Op-ed: If we don't clean Utah air, we can only blame ourselves
Our air is killing us. Granted, I state the case this way to grab attention, but it is also factual. Study after study from UCLA, the American Lung Association, the American Academy of Pediatrics, the National Institutes of Health and others provide a long list of the deadly ills caused or exacerbated over the long term by air pollutants.
The impacts are heaviest on the most vulnerable, particularly children. Exposure to air pollution during the first trimester of pregnancy may affect a child's growth, lead to preterm births, and may cause congenital heart defects. Stillbirths and Sudden Infant Death Syndrome are also linked to air pollutant exposure. At any given time, there are roughly 40,000 pregnant women in Utah. All will be exposed to unhealthy air quality within their pregnancies.
Exposure to toxins in the air triggers illnesses such as asthma, cancer, learning disabilities and others in the growing bodies of children. The Environmental Protection Agency found that children living near refineries are exposed to more toxic substances than other children. In North Salt Lake and Woods Cross, the suburban areas closest to refineries, 16.2 percent of children have asthma, compared to the normal prevalence rate of 5 percent.
For adults, cardiac arrhythmias, heart attacks, pneumonia, lung cancer and bronchitis are all associated with increases in particulates in the air. A national study of women showed that a 10mcg/m3 in PM 2.5 resulted in a 76 percent increase in the risk of death from heart disease and a 35 percent in the risk of stroke. All of which means more emergency room visits, hospital stays, and missed days from school and work. For people without health insurance, the impacts may be even more devastating.
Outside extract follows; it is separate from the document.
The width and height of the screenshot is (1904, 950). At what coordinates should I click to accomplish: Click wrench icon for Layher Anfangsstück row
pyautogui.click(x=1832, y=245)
A recent clean air rally attended by thousands of Utahns shows that many in our state find this situation intolerable. If that is the case, then all of us, from elected officials to government agencies, to individuals, must step up to solve the crisis.
The Department of Air Quality is seeking solutions to the problem. Each day, more of our elected officials seem to recognize that the actual number of bad air days is less important than the overall effects on our health. DAQ can help address the problem by adopting stronger emissions standards for industry.
The agency is barred from doing so, however, by state law. This minor roadblock to better air could be easily eliminated through legislative action to amend current law prohibiting the state from adopting air quality standards more stringent than those set by the Environmental Protection Agency. As the law stands, state standards depend on the political winds in Washington, D.C.ebbing and flowing as administrations change.
Rep. Becky Edwards is introducing legislation (Air Quality Revisions) to allow the state to enact emissions standards that better reflect local needs. Voters need to encourage their legislators to support the bill.
Voters and non-voters also need to be a part of emissions reduction strategies. If you idle your car to warm it on cold mornings, or because you don't want to turn it off while you wait for your kids to come out of school, you are contributing to the ill health of your family and neighbors. Stop it. A cold car is unpleasant for a few minutes. The effects of the exhaust on human health last a lifetime.
Individuals also need to drive less and drive smarter. Tips for doing so are readily available on the internet.
Utah's air quality is our responsibility. If we refuse to change our own behavior, refuse to demand changes in state law, policy, and priorities, we will have only ourselves to blame for our shortened life spans.
Jean Hill is government liaison for the Catholic Diocese of Salt Lake City.